Quelles sont les conséquences en Côte d’Ivoire de la prochaine comparution de L. Gbagbo devant la CPI, à quelques jours des élections législatives ? Peut-on s’attendre à un regain de tensions dans le pays ?

Interview
2 décembre 2011
Il est certain que la comparution de Laurent Gbagbo devant la Cour Pénale Internationale (CPI) ne va pas apaiser le climat. Il faut avant tout noter que le parti de l’ancien président ivoirien, le Front populaire ivoirien (FPI), ne s’est pas présenté aux élections législatives, tant sa déroute ne faisait aucun doute. Le FPI s’est également retiré de la Commission de réconciliation, présidée par Charles Konan Banny. Ce climat laisse donc craindre un regain de tensions à l’approche des élections législatives.

Ceci étant, il importe de comprendre qu’au-delà des élections, c’est le processus même de réconciliation en Côte d’Ivoire qui est en cause. Et pourtant, il est fondamental que cette réconciliation ait lieu, et c’est la raison pour laquelle cette commission a été créée. Or, celle-ci fonctionne très peu et très mal : elle a été créée en septembre, mais n’a apporté aucune avancée, ce qui contribue à échauffer les esprits.
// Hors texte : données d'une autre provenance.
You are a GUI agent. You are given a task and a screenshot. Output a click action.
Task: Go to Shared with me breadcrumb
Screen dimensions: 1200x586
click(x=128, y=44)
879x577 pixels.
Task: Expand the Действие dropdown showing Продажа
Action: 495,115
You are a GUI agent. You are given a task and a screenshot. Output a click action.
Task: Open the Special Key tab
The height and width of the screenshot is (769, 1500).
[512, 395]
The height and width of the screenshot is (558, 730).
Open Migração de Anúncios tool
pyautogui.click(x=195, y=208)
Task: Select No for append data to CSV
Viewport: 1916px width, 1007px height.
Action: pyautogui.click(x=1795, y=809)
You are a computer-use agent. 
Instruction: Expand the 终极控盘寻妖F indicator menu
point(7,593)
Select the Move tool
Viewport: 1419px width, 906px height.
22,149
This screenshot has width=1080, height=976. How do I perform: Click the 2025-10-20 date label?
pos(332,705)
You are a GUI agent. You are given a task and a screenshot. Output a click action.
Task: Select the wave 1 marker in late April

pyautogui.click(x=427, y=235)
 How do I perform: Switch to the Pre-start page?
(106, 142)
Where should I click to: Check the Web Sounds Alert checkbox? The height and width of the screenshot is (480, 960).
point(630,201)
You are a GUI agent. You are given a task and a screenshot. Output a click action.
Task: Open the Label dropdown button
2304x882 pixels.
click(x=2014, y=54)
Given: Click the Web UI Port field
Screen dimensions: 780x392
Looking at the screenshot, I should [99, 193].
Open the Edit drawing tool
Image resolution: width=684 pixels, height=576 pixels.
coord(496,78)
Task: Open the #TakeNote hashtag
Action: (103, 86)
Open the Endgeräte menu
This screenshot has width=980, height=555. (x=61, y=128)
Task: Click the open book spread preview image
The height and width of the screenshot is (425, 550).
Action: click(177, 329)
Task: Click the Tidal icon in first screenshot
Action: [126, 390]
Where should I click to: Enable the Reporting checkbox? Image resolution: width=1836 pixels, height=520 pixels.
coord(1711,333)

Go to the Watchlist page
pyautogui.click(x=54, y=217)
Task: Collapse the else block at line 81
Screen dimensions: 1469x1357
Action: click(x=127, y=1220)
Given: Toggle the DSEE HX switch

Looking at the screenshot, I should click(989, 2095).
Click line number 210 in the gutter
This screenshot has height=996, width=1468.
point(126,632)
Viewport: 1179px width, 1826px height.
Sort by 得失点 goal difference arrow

Le clan Gbagbo, ou du moins certains de ses responsables, considère encore que celui-ci avait gagné les élections et que la France a élaboré un complot pour le destituer. Or, s’il est évident que Ouattara a bel et bien gagné les élections, le fait qu’il ait conquis le pouvoir par les armes des forces républicaines et l’appui de l’ONUCI et de la Licorne contribuent d’alimenter la suspicion.

Il est évident que cette comparution de Gbagbo à la Cour Pénale internationale de La Haye pose au moins deux problèmes : d’abord, pour un certain nombre d’Africains, cet organe des Nations unies n’est pas légitime, puisqu’il condamne plus d’Africains que d’Occidentaux. D’autre part, beaucoup considèrent que cette décision est injuste, puisque jusqu’à présent aucune sanction n’a été apposée aux forces dirigées par le Premier ministre Guillaume Soro, les « forces nouvelles », devenues « forces républicaines », alors même qu’elles ont commis énormément d’exactions entre novembre 2010 et avril 2011, c’est-à-dire durant la période post-électorale qui s’est traduit par le départ in fine de Laurent Gbagbo, mais aussi depuis 2002.

Un des enjeux majeurs du procès de Laurent Gbagbo est donc que cette justice n’apparaisse pas comme une « justice des vainqueurs », mais qu’il y ait véritablement de part et d’autre des sanctions vis-à-vis des exactions, des crimes contre l’humanité et des crimes de guerre commis.